Вдали от обезумевшей толпы
Шрифт:
– Должно быть, надо мной потешается весь приход, - продолжал Болдвуд. Эти слова как-то непроизвольно вырвались у него и были сказаны вымученным, нарочито небрежным тоном.
– Ну, нет, не думаю.
– Но, уверяю вас, она и не думала играть со мной, зря об этом говорили. Мы с мисс Эвердин вовсе не были помолвлены. Люди уверяют, что были, только это неправда: она никогда не давала мне слова!
– Болдвуд вдруг остановился и повернул к Оуку искаженное страданьем лицо.
– Ах, Габриэль, - продолжал он, - я жалкий безумец, не знаю, что со мной творится, никак не могу справиться со своим горем... У меня еще была слабая вера в милосердие божье, пока я не потерял эту женщину. Да, господь
Наступило молчание. Болдвуд опомнился, - миновал порыв откровенности, которому он поддался на несколько минут, - к нему вернулась его обычная сдержанность, и он зашагал дальше.

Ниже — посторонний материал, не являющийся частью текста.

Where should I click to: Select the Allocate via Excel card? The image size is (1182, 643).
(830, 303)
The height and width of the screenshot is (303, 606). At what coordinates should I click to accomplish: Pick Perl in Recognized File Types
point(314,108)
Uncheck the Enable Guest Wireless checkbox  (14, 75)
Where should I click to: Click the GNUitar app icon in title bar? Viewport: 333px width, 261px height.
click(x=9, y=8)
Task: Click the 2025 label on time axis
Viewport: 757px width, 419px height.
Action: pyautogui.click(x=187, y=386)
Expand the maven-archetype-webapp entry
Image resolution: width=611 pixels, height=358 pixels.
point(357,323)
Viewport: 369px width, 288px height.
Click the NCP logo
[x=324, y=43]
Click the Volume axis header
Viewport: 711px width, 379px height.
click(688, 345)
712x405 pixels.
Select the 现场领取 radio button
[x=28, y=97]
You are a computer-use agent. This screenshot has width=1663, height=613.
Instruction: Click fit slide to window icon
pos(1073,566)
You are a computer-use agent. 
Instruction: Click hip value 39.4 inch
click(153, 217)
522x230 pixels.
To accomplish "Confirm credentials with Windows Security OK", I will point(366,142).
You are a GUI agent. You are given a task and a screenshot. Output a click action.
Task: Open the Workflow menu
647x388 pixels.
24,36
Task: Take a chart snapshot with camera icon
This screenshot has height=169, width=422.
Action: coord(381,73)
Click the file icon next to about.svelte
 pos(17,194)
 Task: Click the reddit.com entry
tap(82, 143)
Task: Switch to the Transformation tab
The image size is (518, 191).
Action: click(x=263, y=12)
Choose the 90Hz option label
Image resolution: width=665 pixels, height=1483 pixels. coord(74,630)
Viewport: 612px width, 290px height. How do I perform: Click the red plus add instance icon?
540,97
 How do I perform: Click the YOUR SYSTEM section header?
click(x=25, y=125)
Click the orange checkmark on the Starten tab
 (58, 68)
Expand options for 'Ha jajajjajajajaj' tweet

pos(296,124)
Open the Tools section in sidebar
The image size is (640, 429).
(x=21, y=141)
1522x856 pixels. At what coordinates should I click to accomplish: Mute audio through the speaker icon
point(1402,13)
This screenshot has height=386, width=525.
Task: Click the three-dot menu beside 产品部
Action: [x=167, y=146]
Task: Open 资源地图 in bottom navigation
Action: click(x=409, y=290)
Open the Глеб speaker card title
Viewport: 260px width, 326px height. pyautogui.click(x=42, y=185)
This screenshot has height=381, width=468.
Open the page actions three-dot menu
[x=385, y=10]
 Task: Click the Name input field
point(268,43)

– Да, Габриэль, - закончил он с неестественной улыбкой, зловещей, как оскал черепа, - все это раздула молва, а на самом-то деле не было ничего серьезного. По временам я испытываю некоторое сожаление, но до сих пор еще ни одна женщина не забирала надо мною власти на сколько-нибудь продолжительный срок. Итак, до свидания. Надеюсь, что все это останется между нами.
ГЛАВА XXXIX
ВОЗВРАЩЕНИЕ ДОМОЙ. КРИК
Между Кэстербриджем и Уэзербери, примерно в трех милях от города, большак проходит по Иелберийскому холму; это один из длинных крутых подъемов, какими изобилуют дороги в этой холмистой части Южного Уэссекса. Возвращаясь с рынка, фермеры и другая сельская знать, разъезжающая в двуколках, обыкновенно сходят в начале подъема и поднимаются на гору пешком.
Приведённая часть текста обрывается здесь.